Why a Sahara Caldera Looks Like a Giant Skull from Space

A grumpy 'skull' peeks out from a giant caldera in the SaharaWhat resembles a skull is located in northern Chad, at the bottom of the Tru-o-Natron volcano, also called Dun-Orey: a volcanic caldera, or crater, measuring 1,000 meters across.

NASA Earth Observatory reports that this massive volcanic pit formed after a powerful eruption hundreds of thousands of years ago. It sprawls in the heart of the Tibesti mountain range, which runs about 480 kilometers across the central Sahara and spans Chad and Libya.

From space, the bottom of the caldera strikingly resembles a skull. From the ground, however, it looks fairly ordinary, Live Science reported.

A 2023 astronaut photo reveals what looks like a mouth, a nose, and pale cheeks. That pale color comes from layers of salts — a natural mix of sodium carbonate decahydrate, sodium bicarbonate, sodium chloride, and sodium sulfate. Those salts form thick, layered crusts that crack like paint.

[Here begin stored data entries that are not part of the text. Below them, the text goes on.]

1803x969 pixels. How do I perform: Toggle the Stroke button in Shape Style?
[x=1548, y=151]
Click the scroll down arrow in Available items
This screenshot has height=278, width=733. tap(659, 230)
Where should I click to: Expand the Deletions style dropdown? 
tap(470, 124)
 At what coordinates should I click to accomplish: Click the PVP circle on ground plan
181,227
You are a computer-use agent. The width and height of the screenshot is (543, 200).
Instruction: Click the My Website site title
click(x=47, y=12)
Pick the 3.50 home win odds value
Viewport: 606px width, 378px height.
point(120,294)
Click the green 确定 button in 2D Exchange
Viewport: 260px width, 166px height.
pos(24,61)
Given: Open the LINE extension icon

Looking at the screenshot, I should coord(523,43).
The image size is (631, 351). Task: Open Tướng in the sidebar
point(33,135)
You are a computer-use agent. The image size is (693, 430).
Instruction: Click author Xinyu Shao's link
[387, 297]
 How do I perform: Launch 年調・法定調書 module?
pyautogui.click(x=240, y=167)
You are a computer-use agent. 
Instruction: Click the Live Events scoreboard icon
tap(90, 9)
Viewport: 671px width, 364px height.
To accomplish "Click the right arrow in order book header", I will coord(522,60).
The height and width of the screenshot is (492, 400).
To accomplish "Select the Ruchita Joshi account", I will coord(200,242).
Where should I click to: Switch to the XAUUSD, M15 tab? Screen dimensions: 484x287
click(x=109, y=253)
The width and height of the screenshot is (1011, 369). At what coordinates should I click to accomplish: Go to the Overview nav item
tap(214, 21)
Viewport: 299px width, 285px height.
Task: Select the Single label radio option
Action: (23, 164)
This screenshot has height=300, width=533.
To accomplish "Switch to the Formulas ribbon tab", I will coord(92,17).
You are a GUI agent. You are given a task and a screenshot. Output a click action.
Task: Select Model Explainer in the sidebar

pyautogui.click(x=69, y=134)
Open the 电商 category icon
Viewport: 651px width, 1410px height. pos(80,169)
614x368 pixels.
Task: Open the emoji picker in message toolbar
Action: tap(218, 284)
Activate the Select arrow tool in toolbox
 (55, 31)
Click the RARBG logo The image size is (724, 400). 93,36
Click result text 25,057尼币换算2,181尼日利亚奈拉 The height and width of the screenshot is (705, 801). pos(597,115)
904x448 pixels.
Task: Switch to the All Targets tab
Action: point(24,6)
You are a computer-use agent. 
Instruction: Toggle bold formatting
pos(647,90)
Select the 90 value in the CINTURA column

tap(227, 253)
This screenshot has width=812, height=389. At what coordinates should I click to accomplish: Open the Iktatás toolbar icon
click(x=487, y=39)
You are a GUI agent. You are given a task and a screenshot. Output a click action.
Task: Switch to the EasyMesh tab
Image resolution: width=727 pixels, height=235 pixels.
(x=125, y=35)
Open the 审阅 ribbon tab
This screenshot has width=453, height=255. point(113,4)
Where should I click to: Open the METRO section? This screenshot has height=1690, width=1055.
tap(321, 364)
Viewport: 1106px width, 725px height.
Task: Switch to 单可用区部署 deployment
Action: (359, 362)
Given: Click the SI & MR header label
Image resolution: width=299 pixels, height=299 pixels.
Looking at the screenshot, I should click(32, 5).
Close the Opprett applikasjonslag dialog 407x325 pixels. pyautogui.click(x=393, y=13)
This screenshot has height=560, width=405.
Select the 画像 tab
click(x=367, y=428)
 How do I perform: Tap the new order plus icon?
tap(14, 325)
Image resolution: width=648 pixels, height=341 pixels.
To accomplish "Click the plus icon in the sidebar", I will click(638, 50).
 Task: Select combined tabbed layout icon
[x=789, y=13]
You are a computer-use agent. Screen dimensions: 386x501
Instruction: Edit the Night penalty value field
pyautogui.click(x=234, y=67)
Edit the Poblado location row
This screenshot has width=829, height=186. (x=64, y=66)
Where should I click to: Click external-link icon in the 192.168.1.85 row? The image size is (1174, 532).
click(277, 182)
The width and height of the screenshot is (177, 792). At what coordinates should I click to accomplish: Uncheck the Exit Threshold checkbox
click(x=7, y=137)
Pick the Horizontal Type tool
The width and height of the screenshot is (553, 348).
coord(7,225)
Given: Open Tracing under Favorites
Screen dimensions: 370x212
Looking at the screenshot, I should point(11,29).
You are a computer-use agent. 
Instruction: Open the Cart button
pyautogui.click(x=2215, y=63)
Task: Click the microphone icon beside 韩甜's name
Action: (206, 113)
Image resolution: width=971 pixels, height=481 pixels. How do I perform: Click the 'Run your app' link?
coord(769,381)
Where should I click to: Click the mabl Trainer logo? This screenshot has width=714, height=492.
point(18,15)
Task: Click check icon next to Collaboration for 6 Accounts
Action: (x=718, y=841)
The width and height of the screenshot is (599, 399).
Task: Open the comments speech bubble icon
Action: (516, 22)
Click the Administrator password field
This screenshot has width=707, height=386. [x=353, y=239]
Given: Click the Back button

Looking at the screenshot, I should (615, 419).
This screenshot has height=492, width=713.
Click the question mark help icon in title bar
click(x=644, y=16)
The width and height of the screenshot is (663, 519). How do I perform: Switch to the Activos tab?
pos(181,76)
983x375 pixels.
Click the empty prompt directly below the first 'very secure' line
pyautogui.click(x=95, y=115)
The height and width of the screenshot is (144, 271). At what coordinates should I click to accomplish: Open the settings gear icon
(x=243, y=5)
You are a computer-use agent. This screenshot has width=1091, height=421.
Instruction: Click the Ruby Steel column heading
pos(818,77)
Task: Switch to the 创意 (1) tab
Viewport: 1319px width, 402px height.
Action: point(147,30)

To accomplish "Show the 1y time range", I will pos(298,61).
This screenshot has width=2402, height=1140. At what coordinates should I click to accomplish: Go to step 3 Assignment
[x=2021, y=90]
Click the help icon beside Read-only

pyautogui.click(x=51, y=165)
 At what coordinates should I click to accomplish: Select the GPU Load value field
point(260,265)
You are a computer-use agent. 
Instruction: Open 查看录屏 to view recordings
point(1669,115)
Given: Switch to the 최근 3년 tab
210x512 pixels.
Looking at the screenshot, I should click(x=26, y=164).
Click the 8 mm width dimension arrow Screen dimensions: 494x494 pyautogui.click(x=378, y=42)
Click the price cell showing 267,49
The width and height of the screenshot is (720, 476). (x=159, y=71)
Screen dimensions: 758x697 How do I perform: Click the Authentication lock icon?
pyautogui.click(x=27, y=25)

Meanwhile, the areas around the “eyes” and “nostrils” are built from scoria cones. These steep conical hills formed around volcanic vents and rise above the rest of the crater floor. The darker patch to the left of the face is a shadow cast by the high rim of the caldera, which helps give the formation its skull-like outline.

Skull crater

Today Tru-o-Natron shows no signs of life, but researchers say a glacial lake once occupied the caldera. In the 1960s, scientists found fossils of marine snails and plankton under the salt-crusted caldera floor, dated to about 14,000 years ago. A 2015 expedition found algae fossils up to 120,000 years old.

The caldera has been dormant since it formed. It sits near Tarso-Toussied, a large volcanic plateau covered in solidified lava. A stratovolcano there is classified as active by the Smithsonian Institution’s Global Volcanism Program, even though it hasn’t erupted in more than 12,000 years.

Tru-o-Natron isn’t unique: Nicaragua’s Chiltepe Peninsula in Lake Managua also makes a skull-shaped pattern from space, where two volcanic lakes sit in separate calderas.